What are we even to make of such a damning accusation? Let’s start with this: Historical and contemporary evidence suggests it is true.

Every serious analysis of the history of drug trafficking in Mexico discusses “la plaza”. The plaza consists of smuggling routes and territories particularly lucrative to drug traffickers that are designated for certain cartels in collusion with officials and politicians of the Mexican government. Historically, this division of territories was not an inordinately violent process—although as is usual with business disputes between parties absent the rule of law, the alternative is the rule of force.
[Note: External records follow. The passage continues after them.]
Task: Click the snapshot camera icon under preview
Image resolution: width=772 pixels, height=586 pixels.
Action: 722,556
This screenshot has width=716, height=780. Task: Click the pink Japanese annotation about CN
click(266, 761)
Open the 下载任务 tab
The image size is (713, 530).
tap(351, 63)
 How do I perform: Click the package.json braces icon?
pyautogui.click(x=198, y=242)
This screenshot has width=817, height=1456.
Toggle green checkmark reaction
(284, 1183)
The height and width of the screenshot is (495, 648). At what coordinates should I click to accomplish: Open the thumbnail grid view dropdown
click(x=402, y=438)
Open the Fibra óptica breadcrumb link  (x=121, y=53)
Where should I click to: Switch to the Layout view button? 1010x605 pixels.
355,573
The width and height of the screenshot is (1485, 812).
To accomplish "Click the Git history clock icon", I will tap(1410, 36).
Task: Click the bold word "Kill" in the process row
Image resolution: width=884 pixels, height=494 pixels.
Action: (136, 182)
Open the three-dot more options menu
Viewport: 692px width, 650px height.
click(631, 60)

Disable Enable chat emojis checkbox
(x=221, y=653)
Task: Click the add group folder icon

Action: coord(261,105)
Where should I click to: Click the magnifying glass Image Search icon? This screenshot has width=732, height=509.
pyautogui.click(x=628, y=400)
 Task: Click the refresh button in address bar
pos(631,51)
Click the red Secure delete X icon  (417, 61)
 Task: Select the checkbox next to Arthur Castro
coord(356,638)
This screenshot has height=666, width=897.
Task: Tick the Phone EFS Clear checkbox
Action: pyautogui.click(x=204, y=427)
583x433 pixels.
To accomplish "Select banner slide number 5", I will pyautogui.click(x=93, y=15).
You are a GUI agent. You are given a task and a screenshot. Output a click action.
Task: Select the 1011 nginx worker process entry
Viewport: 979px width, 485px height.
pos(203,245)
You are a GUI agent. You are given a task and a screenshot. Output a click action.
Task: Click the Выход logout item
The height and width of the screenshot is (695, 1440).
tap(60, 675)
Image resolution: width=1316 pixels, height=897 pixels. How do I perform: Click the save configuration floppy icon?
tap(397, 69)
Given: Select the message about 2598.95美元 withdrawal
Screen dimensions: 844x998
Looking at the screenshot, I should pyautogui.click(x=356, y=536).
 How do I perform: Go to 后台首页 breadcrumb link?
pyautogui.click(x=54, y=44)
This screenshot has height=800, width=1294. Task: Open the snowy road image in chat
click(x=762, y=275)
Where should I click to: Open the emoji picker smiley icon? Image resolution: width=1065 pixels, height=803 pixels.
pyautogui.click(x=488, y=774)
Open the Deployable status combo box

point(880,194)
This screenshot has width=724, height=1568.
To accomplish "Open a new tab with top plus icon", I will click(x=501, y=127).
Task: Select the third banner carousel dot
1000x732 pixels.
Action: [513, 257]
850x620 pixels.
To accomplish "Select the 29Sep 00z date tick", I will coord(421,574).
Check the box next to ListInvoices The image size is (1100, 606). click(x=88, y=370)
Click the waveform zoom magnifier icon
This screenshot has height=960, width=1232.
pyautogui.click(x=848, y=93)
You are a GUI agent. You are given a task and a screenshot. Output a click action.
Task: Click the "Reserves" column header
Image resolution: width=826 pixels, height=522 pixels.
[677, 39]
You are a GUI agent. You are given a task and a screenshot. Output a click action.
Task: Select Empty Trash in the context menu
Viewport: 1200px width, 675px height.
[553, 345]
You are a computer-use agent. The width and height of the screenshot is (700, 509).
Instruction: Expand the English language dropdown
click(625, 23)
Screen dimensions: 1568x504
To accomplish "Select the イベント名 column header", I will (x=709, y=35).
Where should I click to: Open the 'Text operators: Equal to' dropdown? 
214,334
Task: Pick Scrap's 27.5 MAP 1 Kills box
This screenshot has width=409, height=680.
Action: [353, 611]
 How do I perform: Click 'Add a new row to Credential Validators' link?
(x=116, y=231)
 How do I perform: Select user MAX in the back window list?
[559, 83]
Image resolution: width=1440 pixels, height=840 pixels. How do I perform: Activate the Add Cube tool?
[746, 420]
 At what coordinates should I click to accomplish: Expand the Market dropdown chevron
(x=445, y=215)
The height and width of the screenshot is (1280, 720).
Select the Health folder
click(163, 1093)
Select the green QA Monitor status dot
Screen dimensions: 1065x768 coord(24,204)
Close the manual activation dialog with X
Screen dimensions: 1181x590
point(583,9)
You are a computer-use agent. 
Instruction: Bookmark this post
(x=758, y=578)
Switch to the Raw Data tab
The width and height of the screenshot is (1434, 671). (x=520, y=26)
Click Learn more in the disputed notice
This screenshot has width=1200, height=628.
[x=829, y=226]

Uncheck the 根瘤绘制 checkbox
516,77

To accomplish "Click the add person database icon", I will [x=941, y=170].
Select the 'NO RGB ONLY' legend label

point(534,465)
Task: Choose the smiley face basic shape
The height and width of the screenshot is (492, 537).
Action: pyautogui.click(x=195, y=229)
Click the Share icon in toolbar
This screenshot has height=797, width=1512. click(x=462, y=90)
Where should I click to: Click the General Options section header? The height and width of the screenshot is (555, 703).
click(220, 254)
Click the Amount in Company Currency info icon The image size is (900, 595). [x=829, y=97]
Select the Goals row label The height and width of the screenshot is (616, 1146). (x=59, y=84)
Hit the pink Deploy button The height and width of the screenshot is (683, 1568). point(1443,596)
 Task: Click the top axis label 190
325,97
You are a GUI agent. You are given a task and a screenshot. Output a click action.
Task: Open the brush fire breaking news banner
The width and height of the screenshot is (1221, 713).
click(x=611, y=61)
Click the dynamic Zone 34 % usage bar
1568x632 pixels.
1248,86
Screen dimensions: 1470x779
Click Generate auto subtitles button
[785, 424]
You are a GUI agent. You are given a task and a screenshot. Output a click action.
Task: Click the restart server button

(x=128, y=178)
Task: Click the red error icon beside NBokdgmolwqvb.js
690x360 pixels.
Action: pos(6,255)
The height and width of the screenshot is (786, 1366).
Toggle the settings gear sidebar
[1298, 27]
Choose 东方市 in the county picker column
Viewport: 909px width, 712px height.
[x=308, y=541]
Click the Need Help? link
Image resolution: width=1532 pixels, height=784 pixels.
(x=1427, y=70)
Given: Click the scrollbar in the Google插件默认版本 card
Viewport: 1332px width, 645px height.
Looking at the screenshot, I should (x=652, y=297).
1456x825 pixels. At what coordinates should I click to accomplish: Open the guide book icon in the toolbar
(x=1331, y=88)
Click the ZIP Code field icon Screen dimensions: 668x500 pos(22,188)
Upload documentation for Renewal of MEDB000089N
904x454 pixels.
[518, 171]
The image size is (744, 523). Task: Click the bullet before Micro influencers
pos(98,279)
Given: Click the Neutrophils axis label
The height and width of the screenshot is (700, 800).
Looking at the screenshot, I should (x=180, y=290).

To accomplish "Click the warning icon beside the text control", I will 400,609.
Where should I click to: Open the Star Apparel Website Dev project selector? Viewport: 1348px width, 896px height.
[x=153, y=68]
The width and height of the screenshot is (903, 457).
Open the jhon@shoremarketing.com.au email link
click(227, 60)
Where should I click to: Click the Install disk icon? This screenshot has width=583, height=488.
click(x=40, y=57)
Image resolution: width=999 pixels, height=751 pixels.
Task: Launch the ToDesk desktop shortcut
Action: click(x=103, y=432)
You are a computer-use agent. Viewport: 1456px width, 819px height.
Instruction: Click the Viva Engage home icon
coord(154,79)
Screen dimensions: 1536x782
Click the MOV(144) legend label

The long-standing Institutional Revolutionary Party (Partido Revolucionario Institucional, or PRI) established a system whereby it allocated plazas to particular cartels, who generally cooperated with each other to ensure a minimum of inter-cartel rivalry. While cartel killings were not a rarity, innocent citizens were only infrequently caught in the crossfire.

In 2006, however, newly elected Mexican president Felipe Calderón announced a war against (some) cartels, probably—Gibler argues—to distract attention from the ongoing protests against the fraud and irregularities that characterized Calderón’s election. The ramping up of the subsequent “war” has militarized most of Mexico’s city streets. But the army and police are both impotent and corrupt, and do nothing to stop the violence, which has in fact increased dramatically even as Calderon’s troops have been deployed. People are killed daily with impunity, their killers never captured, their cases never solved, with nobody ever charged. As Gibler concludes, Mexico’s drug war is a farce; a horrible, deadly, disastrous joke played on the Mexican people, featuring citizen disappearances, torture, and extrajudicial executions by the tens of thousands.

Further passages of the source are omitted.